_Pixel coordinate grounding data:_
════════

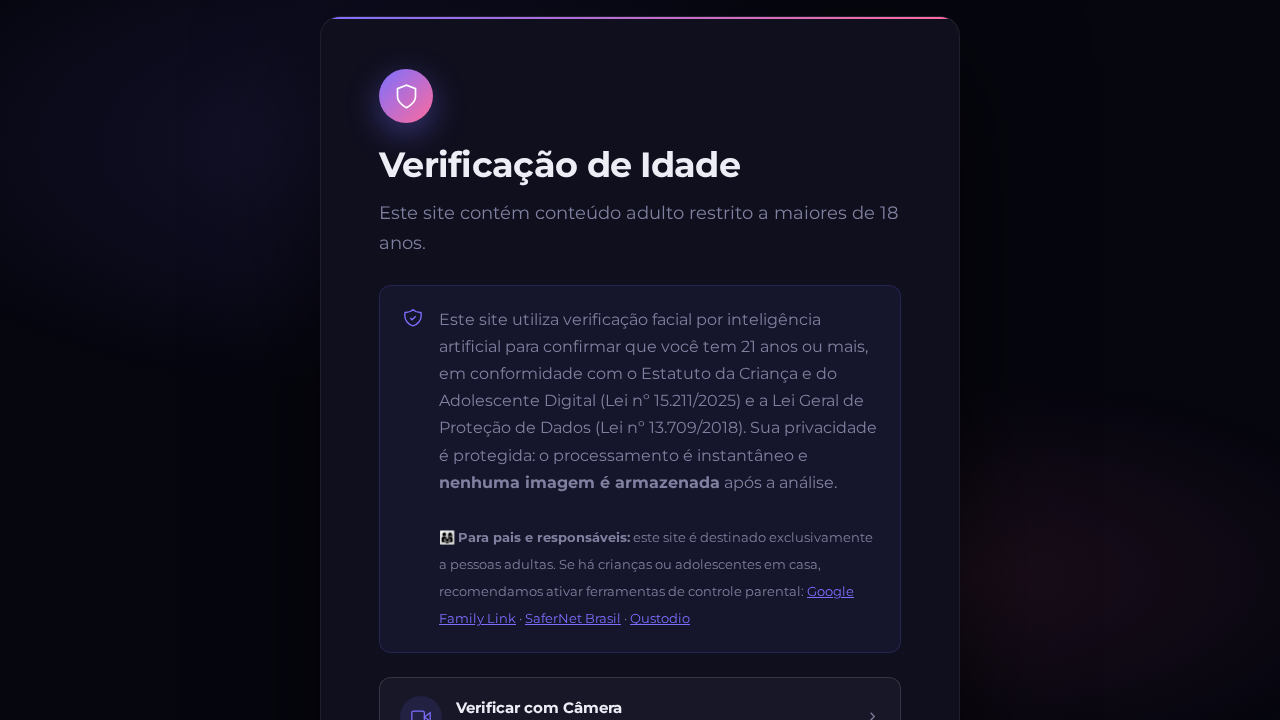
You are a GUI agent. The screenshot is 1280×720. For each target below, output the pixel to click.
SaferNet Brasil (573, 618)
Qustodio (660, 618)
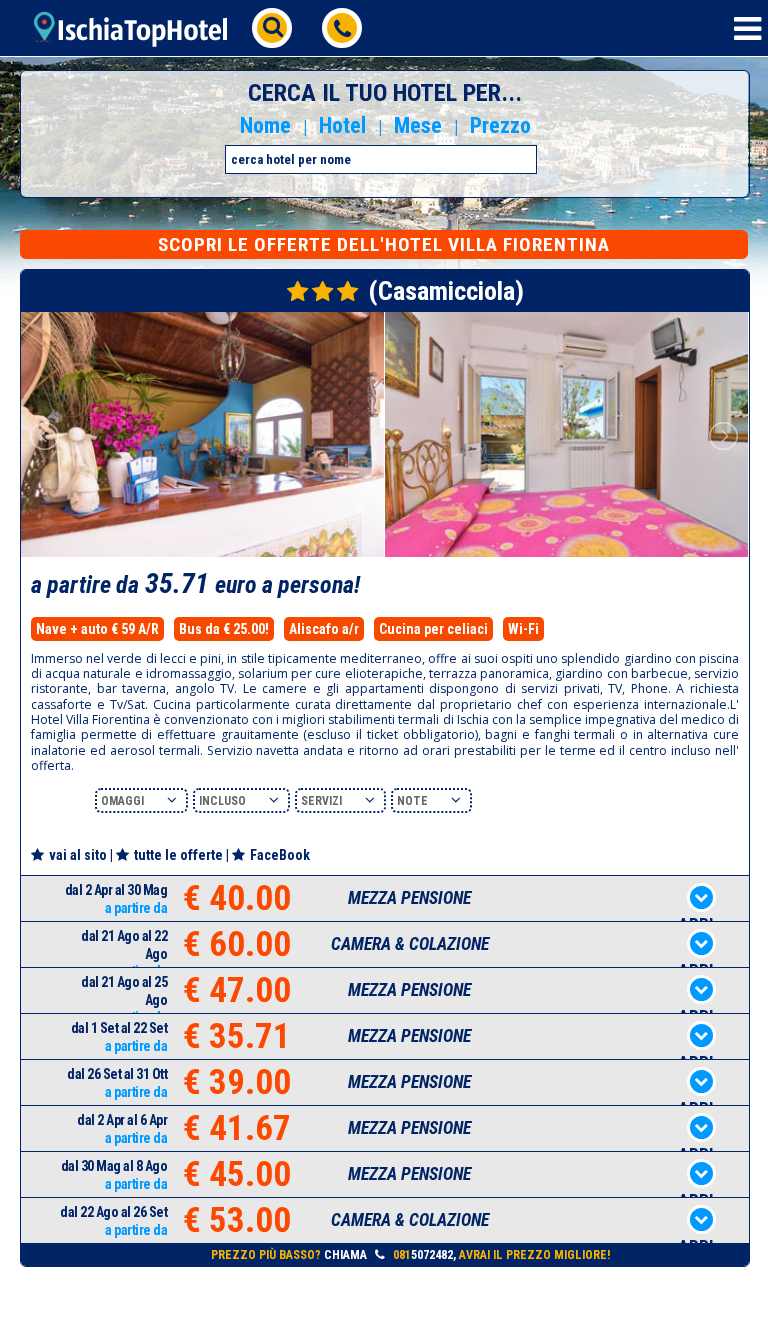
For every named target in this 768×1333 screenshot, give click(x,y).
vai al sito (78, 855)
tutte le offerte (178, 855)
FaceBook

════════

_THE PROBLEM:_
Would you give again, exactly as written, the lines from the one containing "Qustodio (660, 618)" through the end of the records, with no pictures and no other lines?

_EXERCISE RESULT:_
Qustodio (660, 618)
For every named target in this 768×1333 screenshot, give click(x,y).
vai al sito (78, 855)
tutte le offerte (178, 855)
FaceBook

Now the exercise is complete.